U.S. director Terrance M. Young will be present for a QA session following the Saturday 14th screening of his dramatic thriller, Project Eden: Vol. 1 (a sequel is already slated for a 2018 shoot). Michael O’Shea’s urban vampire shocker, The Transfiguration (read the SCREEN-SPACE interview with the director here) screens following its breakout hit status at the 2016 Cannes Film Festival. The U.K. sector rounds out the 2017 festival slate - Hendrik Faller’s grueling alpine siege thriller, Mountain Fever (a co-production with France); Keir Burrow’s noirish sci-fi spin on the Alice in Wonderland story, called Anti Matter; and, earning Closing Night honours, Roger Armstrong’s blackly funny Sublimate, a found-footage/mockumentary spin on misguided ambition and blind obsession involving the transcendence of the human soul via aural experimentation.

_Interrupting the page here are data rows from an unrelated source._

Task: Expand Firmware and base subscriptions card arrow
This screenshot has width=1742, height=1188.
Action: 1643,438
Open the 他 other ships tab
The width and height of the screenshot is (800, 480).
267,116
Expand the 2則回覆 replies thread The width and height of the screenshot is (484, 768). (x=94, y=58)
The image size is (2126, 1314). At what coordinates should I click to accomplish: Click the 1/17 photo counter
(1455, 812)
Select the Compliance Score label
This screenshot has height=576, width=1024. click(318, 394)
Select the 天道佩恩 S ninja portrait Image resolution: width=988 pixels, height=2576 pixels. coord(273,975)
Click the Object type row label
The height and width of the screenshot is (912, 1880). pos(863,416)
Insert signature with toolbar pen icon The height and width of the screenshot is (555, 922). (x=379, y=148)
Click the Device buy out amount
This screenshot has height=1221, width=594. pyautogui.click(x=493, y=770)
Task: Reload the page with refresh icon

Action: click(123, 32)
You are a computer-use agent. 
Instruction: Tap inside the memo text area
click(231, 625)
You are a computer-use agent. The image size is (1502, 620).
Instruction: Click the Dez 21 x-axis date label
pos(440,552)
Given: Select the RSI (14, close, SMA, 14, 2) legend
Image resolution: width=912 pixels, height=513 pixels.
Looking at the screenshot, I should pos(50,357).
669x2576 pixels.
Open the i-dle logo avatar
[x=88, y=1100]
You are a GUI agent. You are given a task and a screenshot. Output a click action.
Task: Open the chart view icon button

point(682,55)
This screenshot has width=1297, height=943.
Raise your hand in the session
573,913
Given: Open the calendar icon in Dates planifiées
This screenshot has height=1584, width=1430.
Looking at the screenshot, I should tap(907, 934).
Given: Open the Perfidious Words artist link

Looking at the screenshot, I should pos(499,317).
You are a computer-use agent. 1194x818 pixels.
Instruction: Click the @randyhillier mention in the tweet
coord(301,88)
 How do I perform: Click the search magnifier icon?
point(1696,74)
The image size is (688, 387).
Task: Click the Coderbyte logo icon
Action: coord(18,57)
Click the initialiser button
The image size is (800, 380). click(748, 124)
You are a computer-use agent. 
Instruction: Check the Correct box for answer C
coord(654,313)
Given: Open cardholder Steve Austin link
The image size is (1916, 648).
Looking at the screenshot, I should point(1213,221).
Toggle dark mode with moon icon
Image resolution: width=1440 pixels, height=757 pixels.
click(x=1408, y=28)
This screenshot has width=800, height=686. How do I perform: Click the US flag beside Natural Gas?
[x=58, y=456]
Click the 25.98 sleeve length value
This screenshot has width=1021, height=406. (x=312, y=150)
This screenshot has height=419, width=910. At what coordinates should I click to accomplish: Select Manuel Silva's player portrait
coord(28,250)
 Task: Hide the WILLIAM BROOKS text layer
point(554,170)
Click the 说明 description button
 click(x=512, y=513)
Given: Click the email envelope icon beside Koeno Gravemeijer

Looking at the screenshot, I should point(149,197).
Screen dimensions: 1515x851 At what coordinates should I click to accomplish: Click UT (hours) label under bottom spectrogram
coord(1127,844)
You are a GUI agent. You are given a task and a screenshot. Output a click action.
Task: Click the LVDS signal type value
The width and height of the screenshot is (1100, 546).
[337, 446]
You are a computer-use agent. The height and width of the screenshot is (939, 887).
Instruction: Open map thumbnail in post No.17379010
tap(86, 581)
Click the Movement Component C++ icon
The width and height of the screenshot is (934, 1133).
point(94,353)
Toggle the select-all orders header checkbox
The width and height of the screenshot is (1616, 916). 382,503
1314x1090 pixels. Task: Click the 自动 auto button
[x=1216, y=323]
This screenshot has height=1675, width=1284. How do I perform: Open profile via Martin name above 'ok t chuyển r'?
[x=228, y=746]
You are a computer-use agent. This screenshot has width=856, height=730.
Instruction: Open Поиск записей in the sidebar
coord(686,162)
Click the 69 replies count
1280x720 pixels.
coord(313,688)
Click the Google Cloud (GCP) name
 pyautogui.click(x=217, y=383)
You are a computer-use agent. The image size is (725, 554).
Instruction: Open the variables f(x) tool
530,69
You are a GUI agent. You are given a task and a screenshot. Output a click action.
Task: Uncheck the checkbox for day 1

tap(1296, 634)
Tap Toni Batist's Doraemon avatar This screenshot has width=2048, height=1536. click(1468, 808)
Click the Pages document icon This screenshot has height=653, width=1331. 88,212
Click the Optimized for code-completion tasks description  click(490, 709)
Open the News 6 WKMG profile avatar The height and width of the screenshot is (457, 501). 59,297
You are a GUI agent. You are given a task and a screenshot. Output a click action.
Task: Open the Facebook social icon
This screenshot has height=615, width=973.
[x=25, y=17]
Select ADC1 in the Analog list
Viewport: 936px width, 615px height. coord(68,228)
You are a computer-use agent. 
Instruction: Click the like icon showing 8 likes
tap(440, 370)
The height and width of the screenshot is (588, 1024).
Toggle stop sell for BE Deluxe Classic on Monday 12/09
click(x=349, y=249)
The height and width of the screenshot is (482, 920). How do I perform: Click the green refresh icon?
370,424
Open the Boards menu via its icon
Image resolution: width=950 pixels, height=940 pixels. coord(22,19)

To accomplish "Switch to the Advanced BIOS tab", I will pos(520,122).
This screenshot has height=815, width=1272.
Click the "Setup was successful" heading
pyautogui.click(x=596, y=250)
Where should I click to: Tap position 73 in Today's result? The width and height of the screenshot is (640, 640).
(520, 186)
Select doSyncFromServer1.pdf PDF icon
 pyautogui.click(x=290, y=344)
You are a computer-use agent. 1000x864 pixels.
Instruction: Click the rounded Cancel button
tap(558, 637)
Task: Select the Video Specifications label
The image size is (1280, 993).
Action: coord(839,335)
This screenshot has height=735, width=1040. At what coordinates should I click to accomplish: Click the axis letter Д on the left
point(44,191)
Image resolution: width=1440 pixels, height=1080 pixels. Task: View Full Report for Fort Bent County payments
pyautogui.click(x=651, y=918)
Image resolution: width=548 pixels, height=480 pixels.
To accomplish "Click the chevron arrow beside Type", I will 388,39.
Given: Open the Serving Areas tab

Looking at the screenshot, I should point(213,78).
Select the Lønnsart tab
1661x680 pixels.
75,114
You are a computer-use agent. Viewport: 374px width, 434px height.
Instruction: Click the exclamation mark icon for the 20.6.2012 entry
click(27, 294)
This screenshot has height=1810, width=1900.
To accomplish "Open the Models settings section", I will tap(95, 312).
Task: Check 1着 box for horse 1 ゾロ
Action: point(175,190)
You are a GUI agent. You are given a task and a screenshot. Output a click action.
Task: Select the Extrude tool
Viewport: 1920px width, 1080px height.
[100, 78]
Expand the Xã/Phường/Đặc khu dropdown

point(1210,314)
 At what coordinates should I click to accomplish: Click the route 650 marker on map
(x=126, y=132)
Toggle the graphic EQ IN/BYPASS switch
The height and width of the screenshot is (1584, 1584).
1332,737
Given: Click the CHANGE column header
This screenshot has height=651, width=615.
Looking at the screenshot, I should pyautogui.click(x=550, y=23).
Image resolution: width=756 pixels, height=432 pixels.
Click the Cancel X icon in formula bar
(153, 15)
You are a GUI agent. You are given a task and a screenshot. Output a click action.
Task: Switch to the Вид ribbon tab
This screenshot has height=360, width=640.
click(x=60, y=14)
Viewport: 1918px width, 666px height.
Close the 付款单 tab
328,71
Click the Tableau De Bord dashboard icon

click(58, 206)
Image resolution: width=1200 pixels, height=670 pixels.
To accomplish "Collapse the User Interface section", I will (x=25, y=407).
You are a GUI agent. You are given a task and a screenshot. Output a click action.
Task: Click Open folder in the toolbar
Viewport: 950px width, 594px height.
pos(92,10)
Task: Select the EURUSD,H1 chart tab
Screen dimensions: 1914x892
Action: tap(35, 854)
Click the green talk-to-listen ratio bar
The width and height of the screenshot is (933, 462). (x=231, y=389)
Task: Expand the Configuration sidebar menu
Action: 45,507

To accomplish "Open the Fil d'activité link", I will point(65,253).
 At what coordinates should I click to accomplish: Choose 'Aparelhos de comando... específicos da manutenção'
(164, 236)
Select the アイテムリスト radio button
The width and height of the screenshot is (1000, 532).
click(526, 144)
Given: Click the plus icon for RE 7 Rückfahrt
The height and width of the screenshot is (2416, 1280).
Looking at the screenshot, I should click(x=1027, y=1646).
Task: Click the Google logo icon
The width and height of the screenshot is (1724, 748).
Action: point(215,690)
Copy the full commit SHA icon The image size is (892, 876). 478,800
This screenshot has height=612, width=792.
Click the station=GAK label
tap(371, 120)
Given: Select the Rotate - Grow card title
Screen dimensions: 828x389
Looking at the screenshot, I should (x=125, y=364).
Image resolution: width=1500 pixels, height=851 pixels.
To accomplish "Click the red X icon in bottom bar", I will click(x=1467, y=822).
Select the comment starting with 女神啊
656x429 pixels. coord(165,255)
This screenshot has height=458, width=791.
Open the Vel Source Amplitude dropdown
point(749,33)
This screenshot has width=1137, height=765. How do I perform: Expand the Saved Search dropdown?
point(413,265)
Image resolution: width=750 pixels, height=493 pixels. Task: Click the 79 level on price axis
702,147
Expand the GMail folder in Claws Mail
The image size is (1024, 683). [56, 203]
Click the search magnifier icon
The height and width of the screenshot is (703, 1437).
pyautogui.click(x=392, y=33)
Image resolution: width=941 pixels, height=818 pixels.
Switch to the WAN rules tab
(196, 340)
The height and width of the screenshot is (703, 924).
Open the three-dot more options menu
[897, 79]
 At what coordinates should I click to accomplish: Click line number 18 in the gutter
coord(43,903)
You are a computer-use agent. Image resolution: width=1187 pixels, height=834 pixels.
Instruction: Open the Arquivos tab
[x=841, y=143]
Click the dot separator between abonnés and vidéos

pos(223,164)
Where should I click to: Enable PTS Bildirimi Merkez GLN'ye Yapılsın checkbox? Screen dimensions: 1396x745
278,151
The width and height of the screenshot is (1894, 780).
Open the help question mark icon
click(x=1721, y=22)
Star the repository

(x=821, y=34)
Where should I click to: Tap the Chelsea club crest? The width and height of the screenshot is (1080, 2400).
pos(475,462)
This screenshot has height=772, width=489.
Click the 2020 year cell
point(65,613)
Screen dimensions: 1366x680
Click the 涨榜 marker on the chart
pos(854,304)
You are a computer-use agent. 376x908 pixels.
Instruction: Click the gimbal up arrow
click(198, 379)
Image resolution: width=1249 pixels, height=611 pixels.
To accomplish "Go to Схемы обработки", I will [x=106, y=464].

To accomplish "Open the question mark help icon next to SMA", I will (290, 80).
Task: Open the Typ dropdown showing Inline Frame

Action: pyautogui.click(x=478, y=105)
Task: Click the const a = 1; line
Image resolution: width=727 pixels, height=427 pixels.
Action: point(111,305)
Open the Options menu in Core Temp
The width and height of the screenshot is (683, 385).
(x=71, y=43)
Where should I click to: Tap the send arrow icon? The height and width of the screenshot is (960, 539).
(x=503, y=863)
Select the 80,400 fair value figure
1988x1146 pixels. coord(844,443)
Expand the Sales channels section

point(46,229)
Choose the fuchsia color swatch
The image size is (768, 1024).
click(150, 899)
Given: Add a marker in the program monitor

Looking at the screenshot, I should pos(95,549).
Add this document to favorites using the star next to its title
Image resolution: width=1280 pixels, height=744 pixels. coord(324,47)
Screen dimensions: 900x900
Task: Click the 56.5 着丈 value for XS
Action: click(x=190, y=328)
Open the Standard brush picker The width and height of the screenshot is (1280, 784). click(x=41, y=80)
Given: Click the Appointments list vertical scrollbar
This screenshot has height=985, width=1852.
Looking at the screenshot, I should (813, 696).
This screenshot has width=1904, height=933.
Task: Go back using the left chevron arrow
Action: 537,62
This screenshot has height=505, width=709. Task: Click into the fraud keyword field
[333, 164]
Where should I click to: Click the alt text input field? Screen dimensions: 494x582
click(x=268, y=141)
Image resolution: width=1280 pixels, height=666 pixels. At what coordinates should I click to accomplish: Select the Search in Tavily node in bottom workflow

A short film will precede each feature, a traditional programming policy that acknowledges that many of the most ambitious science-fiction works currently produced are from directors working in short form narratives. On October 12, a full slate of international short films will showcase the film sectors of Japan (Yoshimi Itazu’s Pigtails; Philippe McKie’s Breaker); France (J.L. Wolfenstein’s Departure); Finland (Juha Fiilin’s Job Interview); The U.S.A. (Miguel Ortega’s The Nungyo); Germany (Alexander Dannhauser’s Kaska); and, of course, Australia, which is represented by five cutting-edge visions - Scott Geersen’s Signal/Void; Samuel Lucas Allen’s Only the Beautiful; Sarah Rackemann’s One Small Step (pictured, right); Radheya Jegatheva’s Journey; and, Evan Hughes’ Hell of a Day.

The SciFi Film Festival is also honouring two classics of the genre with retrospective screening events. Starring the late Harry Dean Stanton opposite punk brat Emilio Estevez, Alex Cox’s Repo Man remains one of cinema’s most idiosyncratic visions; it returns to the screen on October 12 amidst a wave of nostalgia, both for Stanton’s body of work and the free-form inventiveness of the best of 80s movie culture. Then, on October 13, the 4k digitally restored 40th anniversary edition of Nicholas Roeg’s existential sci-fi masterpiece The Man Who Fell to Earth, starring David Bowie, will screen. Both films speak to the core values of the festival, which has always sought out auteristic works characterised by thoughtful, humanistic protagonists and ambitious scope.

THE SCIFI FILM FESTIVAL screens October 11-15 at the Event Cinemas George Street complex. Full session and ticketing information can be found at the festival’s official website.

SCREEN-SPACE editor Simon Foster will host Q&A events with The Gateway director John V. Soto (October 11) and Project Eden: Vol. 1 director Terrance M. Young (October 14).